I plan to write a series of Kafka blog posts that align with my learning process.
This blog is the first part of the series; the scope of this article will cover a high-level overview of Kafka and its usage in LinkedIn’s data infrastructure.
High-level overview
Internet companies like LinkedIn generate vast amounts of log data, including user activity events (like logins, page views, and clicks) and operational metrics (service call latency, errors, or system resource utilization). Traditionally used for tracking user engagement and system performance, this log data is now leveraged for production features such as search relevance, recommendations, and ad targeting.
To deal with LinkedIn’s demands of log processing, the internal development team at LinkedIn, led by Jay Kreps, built a messaging system called Kafka. The system combines the benefits of traditional log aggregators and publish/subscribe messaging systems. Kafka is designed to offer high throughput and scalability. It provides an API similar to a messaging system and allows applications to consume real-time log events.
The publish/subscribe messaging system is a communication model where publishers send messages to a topic without knowing the subscribers. Subscribers will subscribe to the specific topics and receive published messages. This helps decouple the producers and consumers.

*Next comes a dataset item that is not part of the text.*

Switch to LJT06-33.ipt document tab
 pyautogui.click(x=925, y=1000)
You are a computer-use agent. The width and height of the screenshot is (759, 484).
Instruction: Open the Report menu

Moreover, at the time of Kafka's development, most existing systems used a “push” model in which the broker pushed data to consumers. The team at LinkedIn found the “pull” model more suitable for their need because the consumer can retrieve the messages at the maximum rate it can afford and avoid being flooded by messages pushed faster than it can handle.
In the following sections, we will examine some of the terminologies so it will be easier to grasp the idea behind Kafka's architecture.
Message
The Kafka’s unit of data is called a message. You can think of this as similar to a row or a record from the database world. A message can have an optional piece of metadata called the key. Internally, the message and the key are just an array of byte. The key can be used if users want more control in partitioning; for example, Kafka can guarantee that messages with the same key will be placed on the same partition using consistent hashing on the key.
A message stored in Kafka doesn’t have an explicit message ID. Instead, each message is addressed by its logical offset. This avoids the overhead of maintaining index structures that map the message IDs to the actual message locations. To compute the offset of the following message, the consumer has to add the length of the current message to its offset.
Topics and Partitions
Messages in Kafka are organized into topics. You can consider it like the table in the database system. A topic can be split into multiple partitions.
Partitions are the way that Kafka offers redundancy and scalability. The partition can be hosted on a different server, meaning a topic can be scaled horizontally across multiple servers.
Each partition of a topic corresponds to a logical log. Physically, a log is implemented as a set of segment files of approximately the same size (e.g., 1GB). Whenever a message is written to the partition, the broker appends that message to the last segment file.
Producers
The clients who publish the message to the topics are called producers. The producers will write the message to a particular partition. This is done using the message key and a partitioner to generate a hash of the key and map it to a specific partition. By default, the producer will evenly balance messages to all topic partitions. In some cases, the producer can direct messages to specific partitions. This is achieved by applying a specific partition scheme on the message key.
I will dedicate a separate article to discuss Kafka’s producer in the upcoming weeks.
Consumers
The clients read the message by pulling it from one or more subscribed topics. The consumer will read the messages in the order they were written in the partition. The consumer tracks its consumption using the message offset. If the consumer acknowledges a particular message offset, it implies that the consumer has received all messages before that offset in the partition.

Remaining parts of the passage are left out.